La critique a provoqué une levée de boucliers des chroniqueurs royaux. Au lieu de voir le «silence» de la reine comme une faiblesse, ils préfèrent célébrer son sens du devoir et de la réserve comme une «ancre» à laquelle peut s’arrimer un peuple uni dans la tempête d’un monde en perpétuel bouleversement.
Le Quotidien / AFP
La longévité des monarques
Voici une liste de pays dont les monarques connaissent la plus grande longévité.
– THAÏLANDE : le roi Bhumibol Adulyadej, 87 ans, a accédé au trône le 9 juin 1946, après la mort de son frère dans des conditions mystérieuses, et a été couronné en 1950, sous le nom dynastique de Rama IX. Monarque constitutionnel, il est considéré comme une force morale bienveillante, dans un pays marqué par une forte instabilité politique.
– BRUNEI : le sultan Hassanal Bolkiah, 69 ans, considéré comme l’un des hommes les plus riches de la planète, règne depuis octobre 1967 sur ce petit pays enclavé en Malaisie, au sous-sol riche en hydrocarbures.
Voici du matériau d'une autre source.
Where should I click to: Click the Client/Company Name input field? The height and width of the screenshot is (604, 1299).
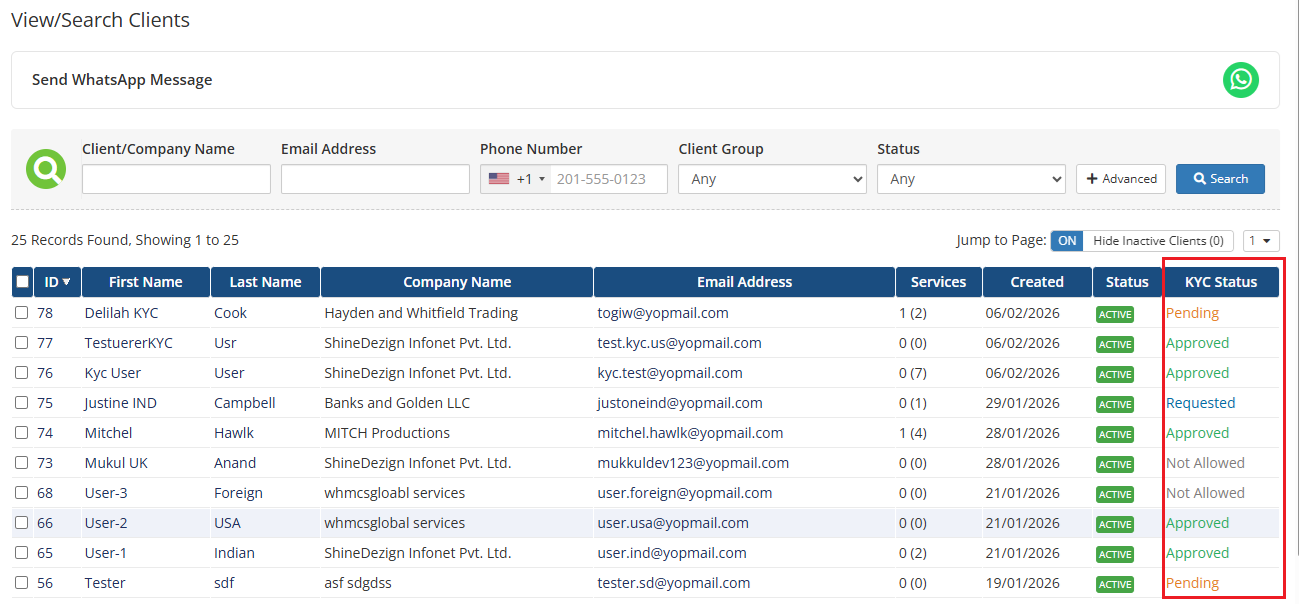(x=176, y=179)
– OMAN : le sultan Qabous, 74 ans, a accédé au trône le 23 juillet 1970, en renversant son père qu’il jugeait trop conservateur. Artisan de la modernisation de ce petit pays qui contrôle, avec l’Iran, le détroit d’Ormuz, il est actuellement malade et sans héritier désigné.
– DANEMARK : la reine Margrethe II, 75 ans, a accédé au trône de la plus ancienne monarchie européenne le 14 janvier 1972, à la mort de son père.
– SUÈDE : le roi Carl XVI Gustaf, 69 ans, a succédé à son grand-père en septembre 1973, quelques mois à peine après l’accession au trône de sa cousine germaine, la reine Margrethe du Danemark.